### Data for review
=== Begin Enclosure ===
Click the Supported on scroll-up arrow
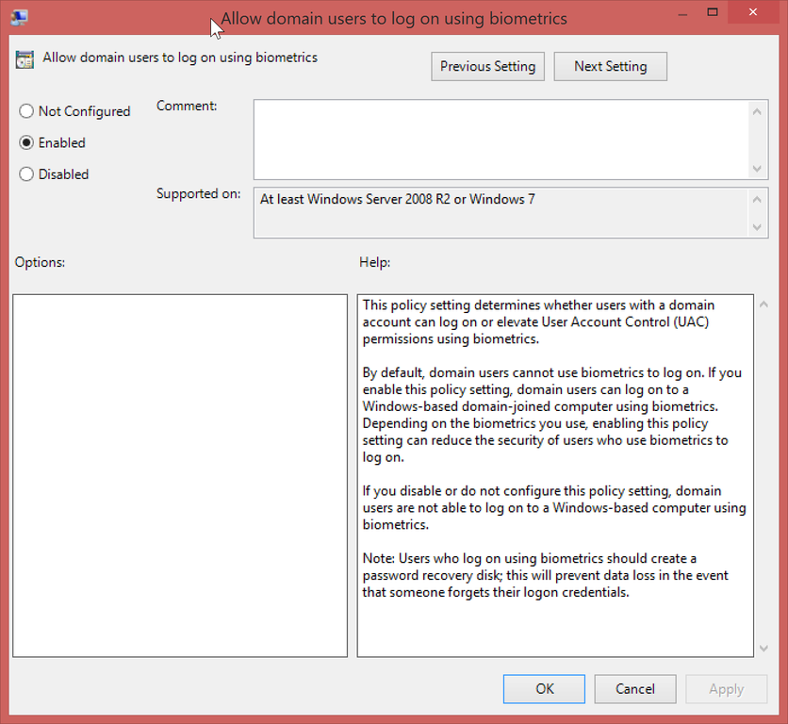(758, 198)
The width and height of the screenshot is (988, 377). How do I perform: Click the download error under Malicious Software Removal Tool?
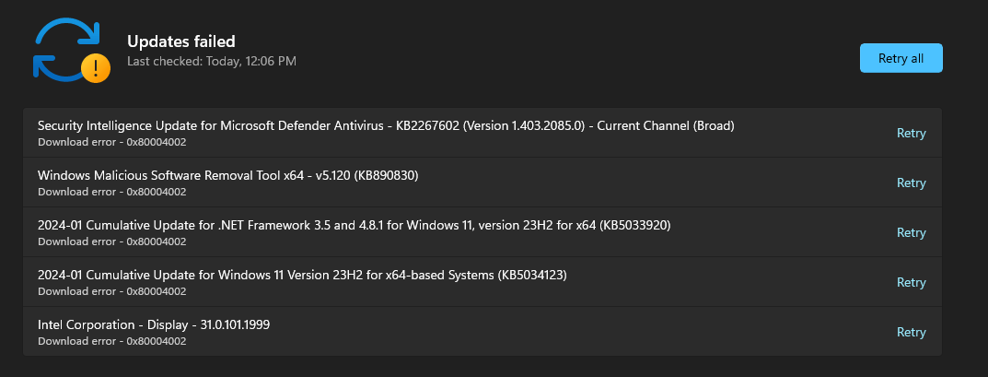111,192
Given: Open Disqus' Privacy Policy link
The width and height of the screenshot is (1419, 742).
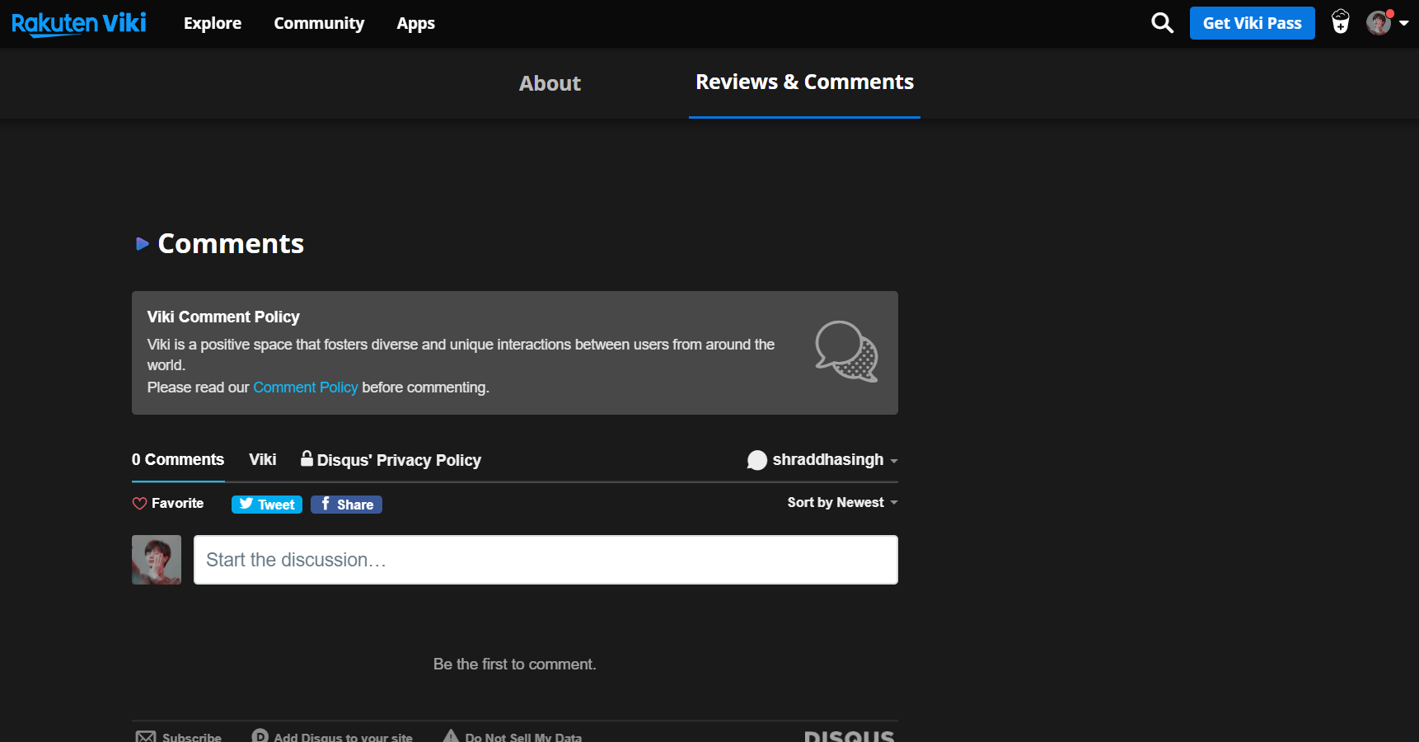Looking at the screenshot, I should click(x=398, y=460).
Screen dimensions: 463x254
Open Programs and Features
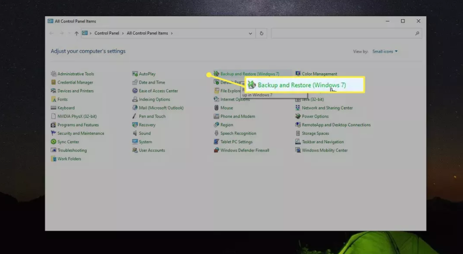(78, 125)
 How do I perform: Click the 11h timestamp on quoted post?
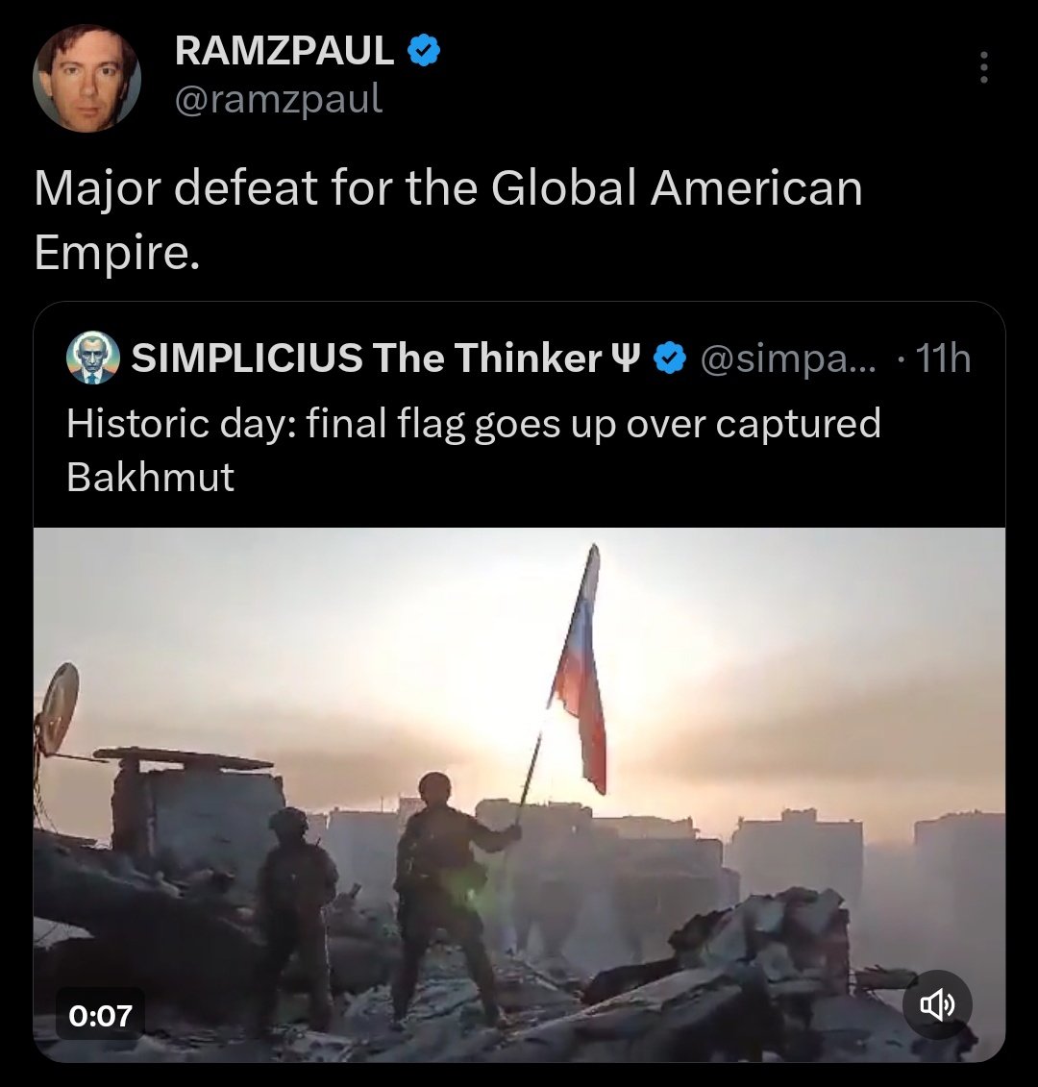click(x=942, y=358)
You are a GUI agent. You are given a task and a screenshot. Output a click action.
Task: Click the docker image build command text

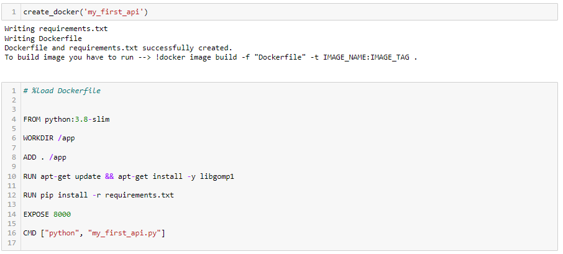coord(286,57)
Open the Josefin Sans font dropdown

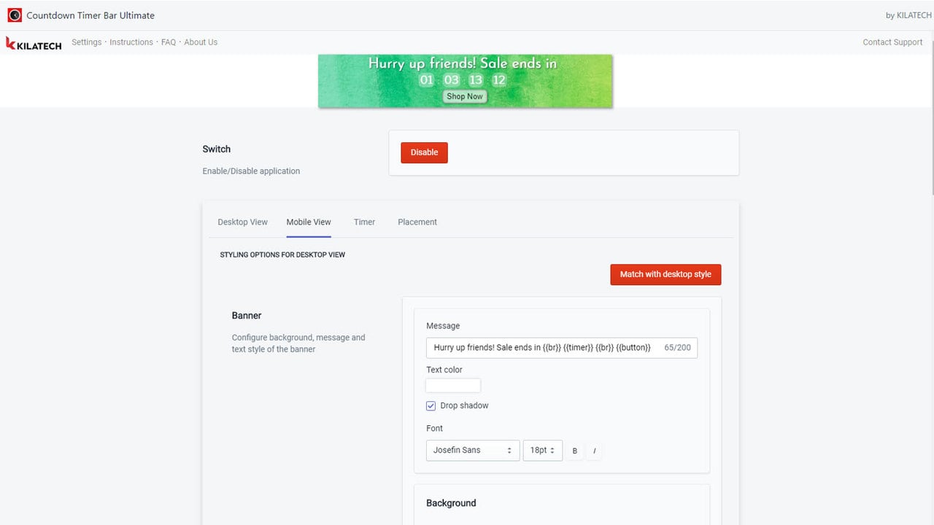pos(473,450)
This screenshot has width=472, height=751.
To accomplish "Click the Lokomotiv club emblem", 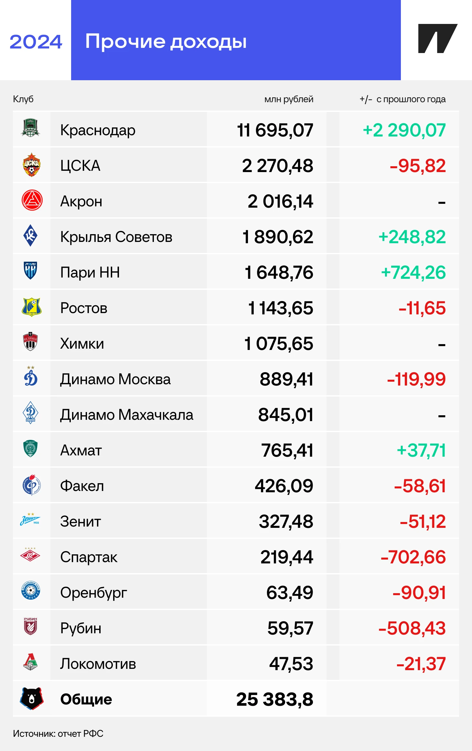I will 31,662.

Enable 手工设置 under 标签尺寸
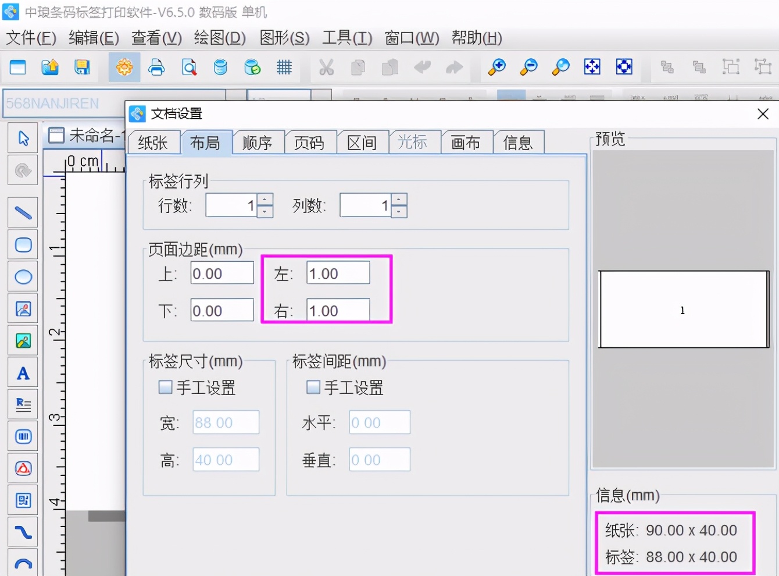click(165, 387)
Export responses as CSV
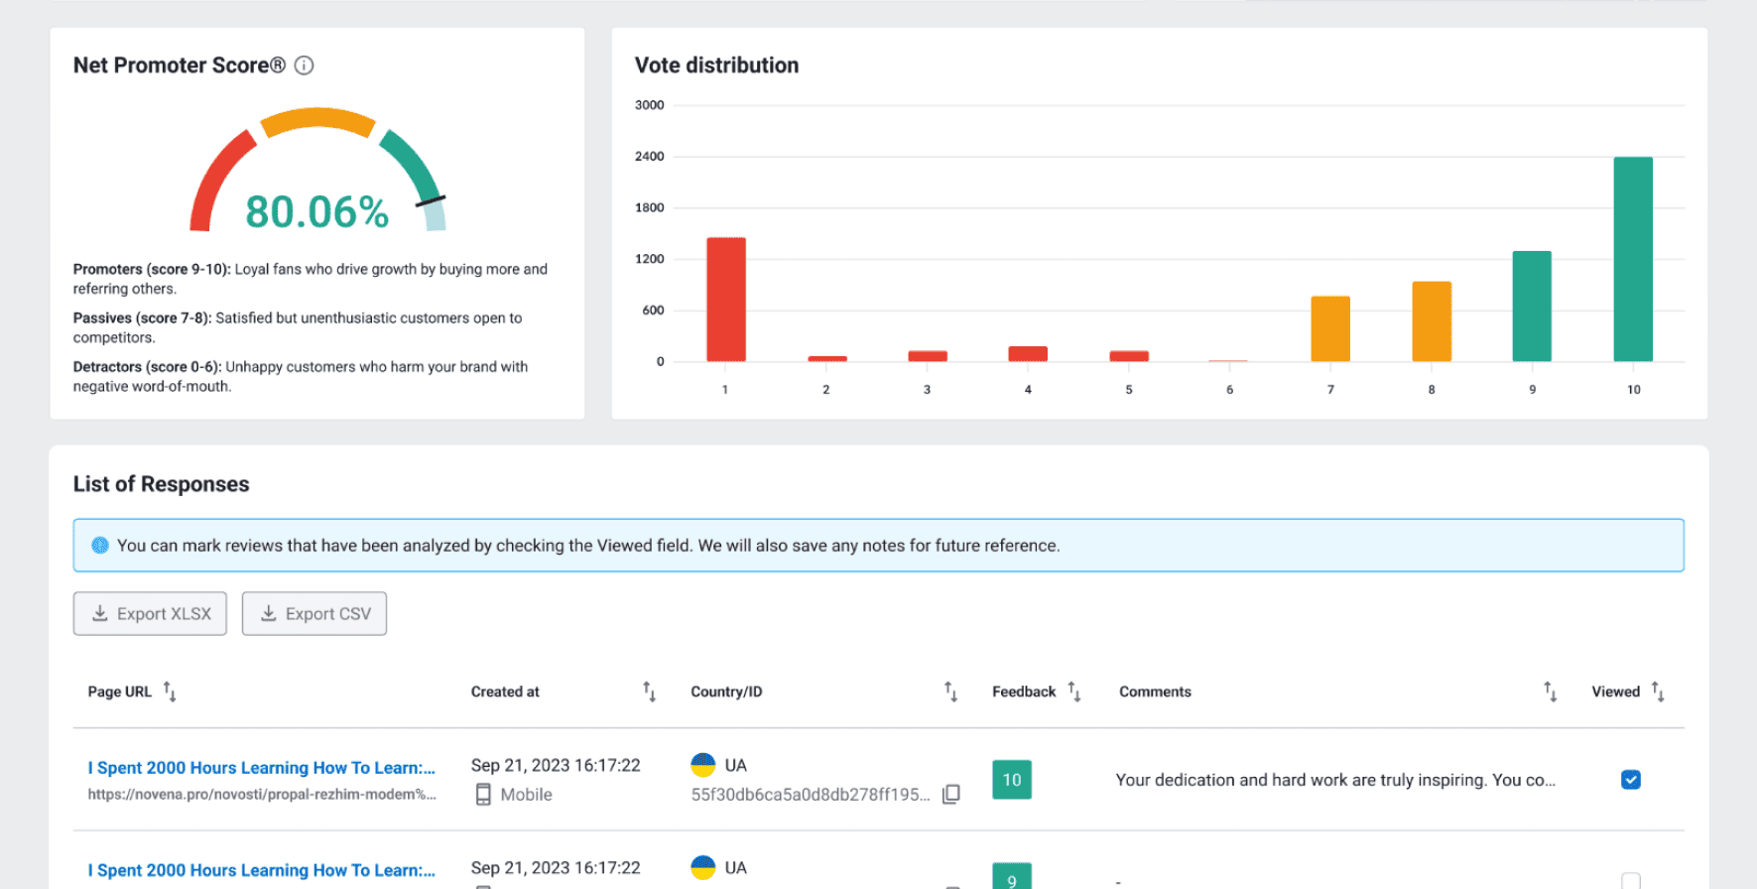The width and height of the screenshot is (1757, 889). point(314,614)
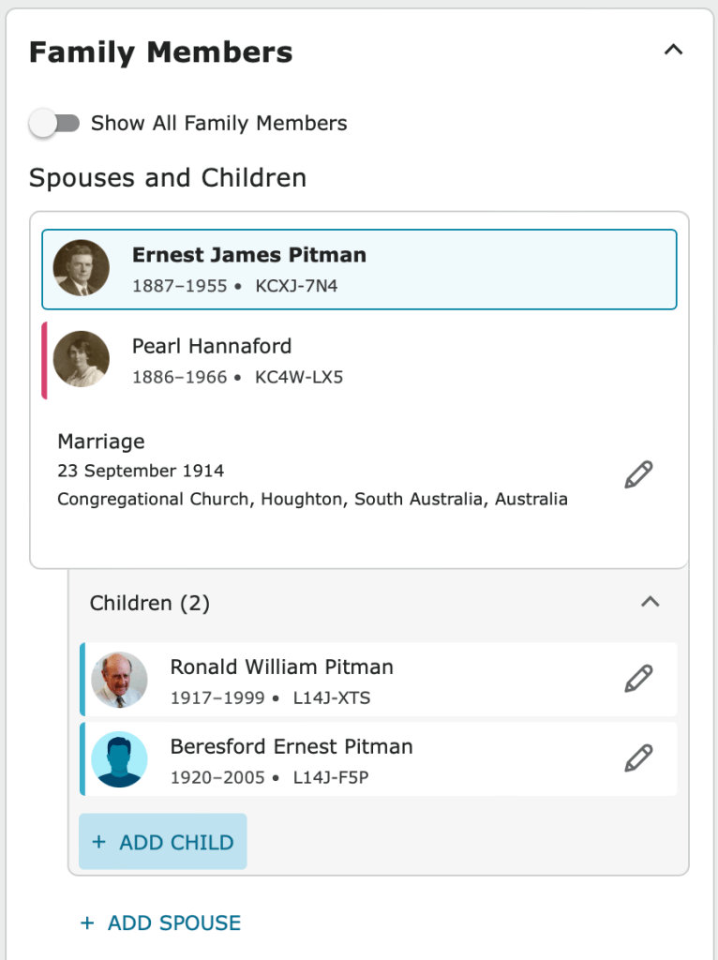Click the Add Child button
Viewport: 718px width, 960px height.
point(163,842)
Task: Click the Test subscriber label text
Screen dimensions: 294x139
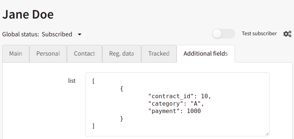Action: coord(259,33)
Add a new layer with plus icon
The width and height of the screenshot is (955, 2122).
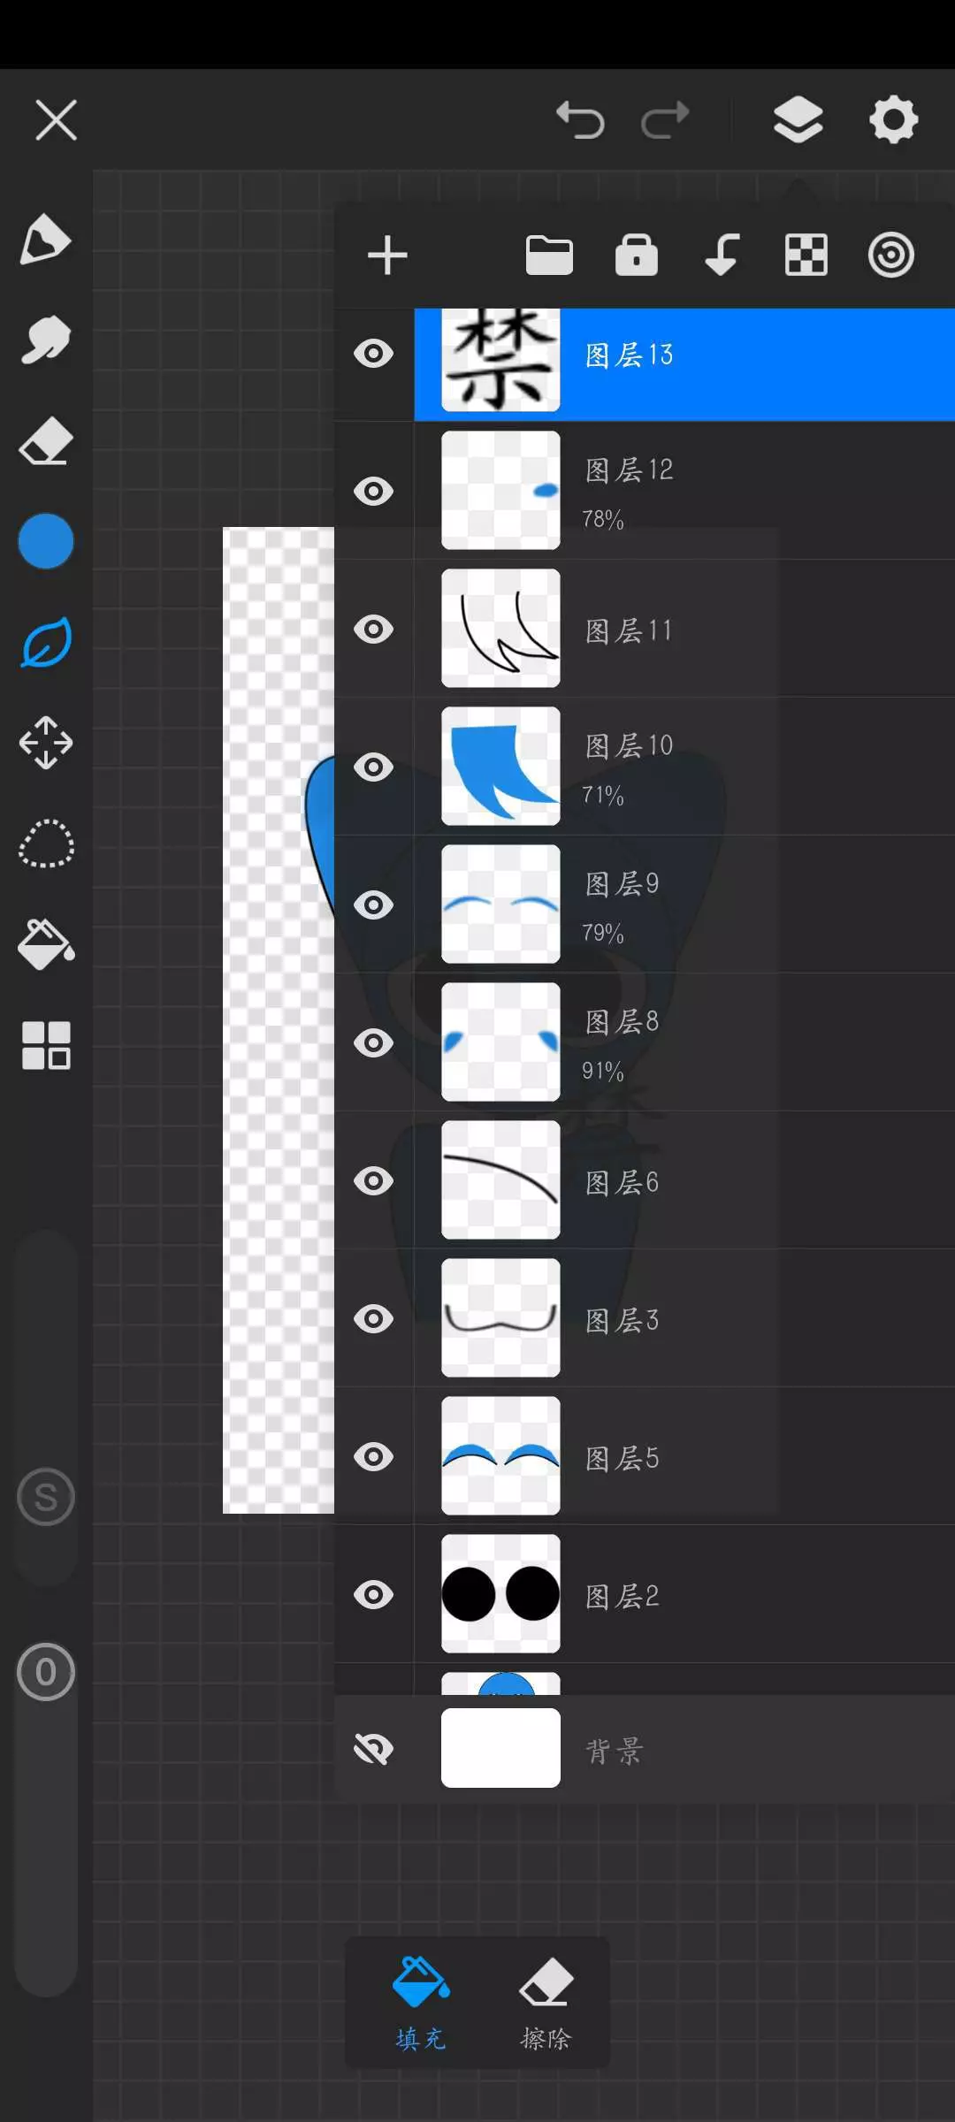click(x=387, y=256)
=== End Enclosure ===
### Exercise directions
Everything from the line with "The width and height of the screenshot is (955, 2122)." through the end of the records above, both ends included, is to be reproduced exactly, and nothing outside that span; the pictures are to be dropped.

### Task output
The width and height of the screenshot is (955, 2122).
click(x=387, y=256)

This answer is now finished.